Vendor Impersonation and Business Email Compromise

How vendor impersonation and business email compromise attacks target AP teams in Australia, the methods used, and the controls that prevent fraudulent payments.

Vendor impersonation is a social engineering attack in which a fraudster poses as an existing supplier to redirect payments to a bank account they control. Business email compromise (BEC) is the most common mechanism: the fraudster sends an email that appears to come from a legitimate supplier -- often using a spoofed or near-identical email address -- requesting that the supplier's bank account details be updated before the next payment is made. If the AP team processes the request without verification, the next payment goes to the fraudster's account rather than the real supplier.

The Australian Competition and Consumer Commission's Scamwatch reported AU$152.6 million in business email compromise losses to Australian businesses in 2024. The median loss per incident was AU$35,000. The real figure is believed to be materially higher because many incidents go unreported due to reputational concerns. AP teams are the primary target because they have the authority to change payment details and make payments, and because the volume of supplier communication they handle makes individual requests easier to lose in the noise.

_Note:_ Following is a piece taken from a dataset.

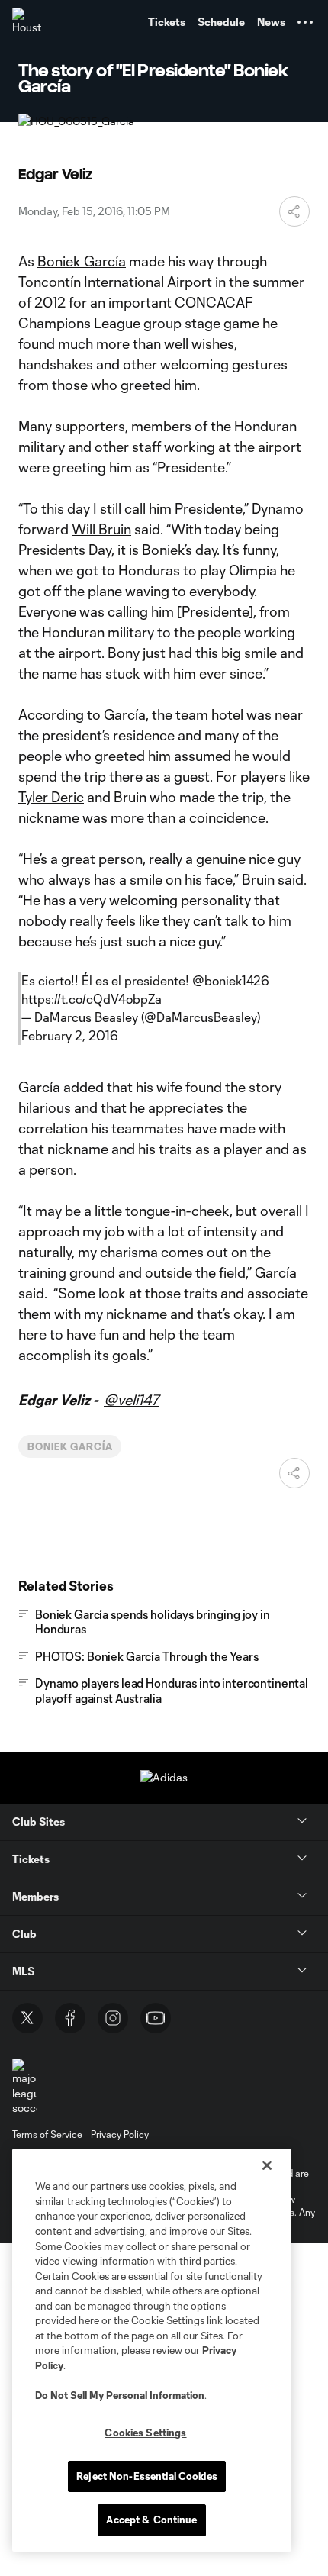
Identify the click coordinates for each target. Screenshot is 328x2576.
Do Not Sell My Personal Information (119, 2395)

How BEC attacks are structured

A typical BEC attack targeting the AP function begins with reconnaissance. The fraudster identifies the business's AP contact details, the supplier being impersonated (often from a compromised email account or public information), and the timing of upcoming payments -- sometimes by monitoring email threads they have gained access to. The attack is then timed to coincide with a real payment cycle.

The impersonation email typically claims an urgent reason for the bank account change: a new banking provider, a bank account compromise, an end-of-quarter cash flow requirement. Urgency is used deliberately to discourage the AP team from following a slower verification process. The email may include a fake letterhead, a reference to recent conversations or invoice numbers obtained through prior access, and contact details that route back to the fraudster rather than the real supplier.

More sophisticated attacks involve actually compromising the supplier's email account, so the request appears to come from the legitimate email address. In these cases, email header inspection and domain-based verification are the only technical signals available -- the email address is genuine, but the account sending it is under the fraudster's control.

Prevention controls

The single most effective control against vendor impersonation and BEC is a callback verification policy: any request to change a supplier's bank account details must be verified by calling the supplier on a phone number already held in the vendor master file -- not a phone number provided in the same email making the request. This policy, applied consistently, stops the vast majority of BEC attacks because the fraudster cannot intercept a call to the legitimate supplier's established number.

Bank account change requests should require dual authorisation -- two people must approve the change before it is made in the accounting system. This removes the single point of failure that most BEC attacks exploit. The person receiving the request and the person approving the change should both be required to confirm the callback was completed.

Technical controls include email authentication settings (SPF, DKIM, DMARC) that reject or flag spoofed emails, and AP automation platforms that enforce bank account verification during supplier onboarding and flag changes to existing bank account details as high-risk events requiring additional review. Training AP staff to recognise BEC indicators -- urgency, unusual requests, slightly wrong email addresses -- reduces the likelihood that the initial request is processed without question.

When a fraudulent payment is made, the recovery window is narrow. The bank should be notified immediately; Australian banks are required to treat these as priority cases and can initiate a recall within the payment system if the funds have not yet been withdrawn from the receiving account. The ACCC and Australian Federal Police should also be notified, though recovery through law enforcement is slow and uncertain compared to bank-initiated recalls.